Dell and the final straw


For the past few years I have seen myself slipping more and more away from Dell computers. PC's entirely for that matter. Admittedly I had been building my own for several years, but Dell had my loyalty especially in the laptop market. With Vista now more than a year old, their is little to no excuse for the most lowest end Dell ( HP, TOSHIBA, LENOVO, WHATEVER) machines advertised not to be fully capable to at least run Vista Home basic smoothly. Especially when they come from the factory labeled Vista ready!!!

While the picture to the left is certainly a statement of sorts, and not meant to be directly defamatory towards anyone, it is quite simply an accepted perception these days of tech support services. After all it was found among a series of many pictures and articles and passed around, just as I am writing now. Tech support (another story) is at an all time abismal state. And it appears to be needed now more than ever. Now, when PC's should be much simpler than they were, say in the Windows 95 days, or even earlier. But enough of that. My grief is with Dell.

My father, on my suggestion purchased another Dell, in the past month. Brand new, barely a sub $1000 PC but by no means minimally powered machine. A very Good 2+ Gig AMD Core Duo proc, 2 Gigs of Ram, and 300+ gigs storage space. One week into his ownership, after I'd set up his wireless and downloaded the 30+ minutes of Vista Updates (shame on you Dell, this should be up to date at ship time, don't you build to order???) he was off and running. And all appeared to be working well.

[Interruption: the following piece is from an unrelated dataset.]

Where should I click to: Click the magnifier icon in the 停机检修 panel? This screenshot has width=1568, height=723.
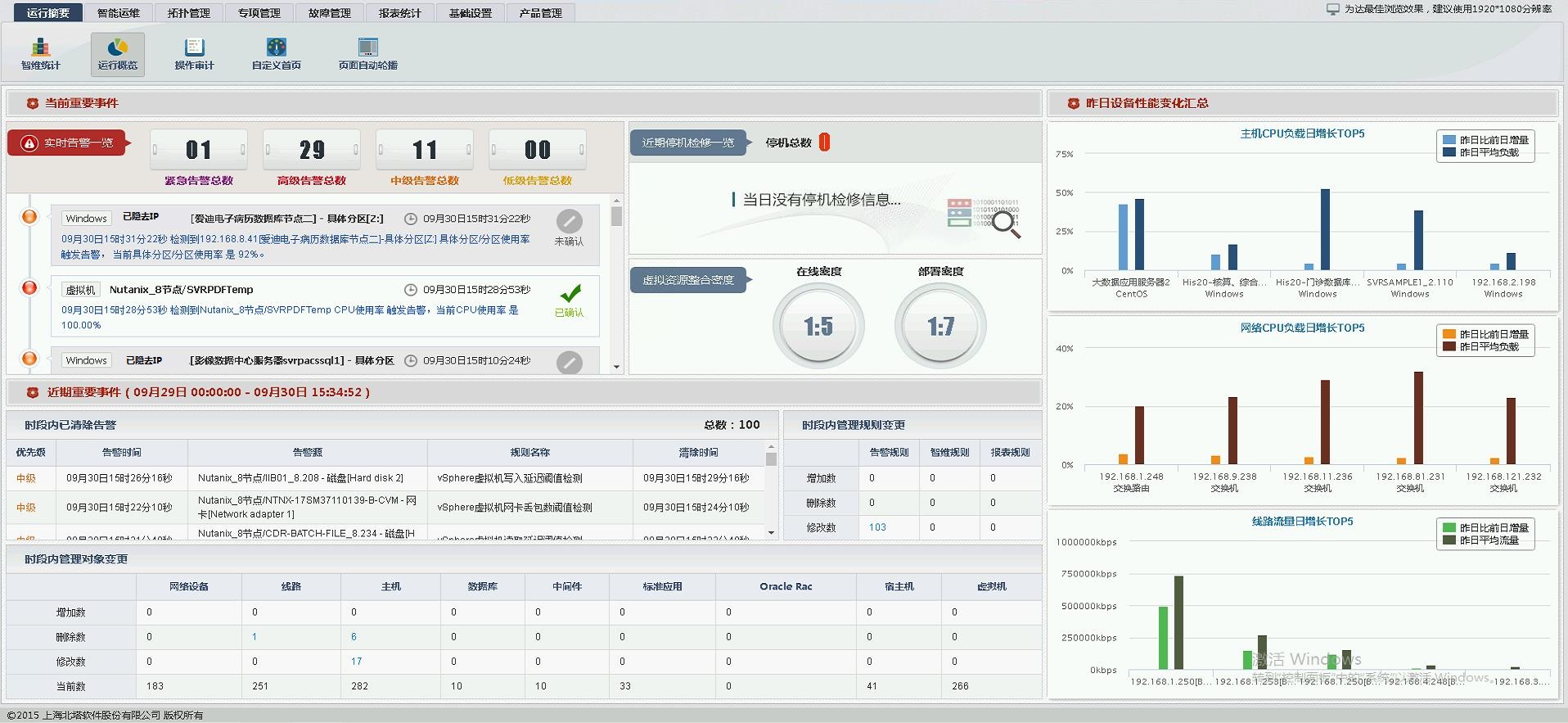(x=1005, y=224)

I got a call from him not hardly a week later, stating he had been on the phone with a Dell support guy for no less than 2-3 hours uninstalling and reinstalling using the Dell restore disk, only to discover the same problems of Slow boot times, and IE7 taking forever to start after Vista finally wakes and discovers the wireless connection? Also his support rep was barely understandable throughout the process further aggravating and elongating the process through repeated steps due to poor english speaking language skills. So Dell saves a few dollars on overseas labor so my father has to try to listen to some guy overseas read from a useless script?? How is this possible with a brand new machine, not even yet loaded with USER third party software, or even a few hours of internet use to speak of.
Yes we loaded an antivirus, and yes, Windows Defender and Firewall were all in use.
It is simply inexcusable for this type of product to hit the market. While I know my father is not alone, and I too experienced some problems with Dell recently, I felt that Vista had matured enough and with Mike Dell back in the ranks at Dell, these types of issues would be a thing of the past. Folks, take my word for it. If you want a simple easy set up and a great responsive and simply a fun computing environment. BUY A MAC! Nuff said.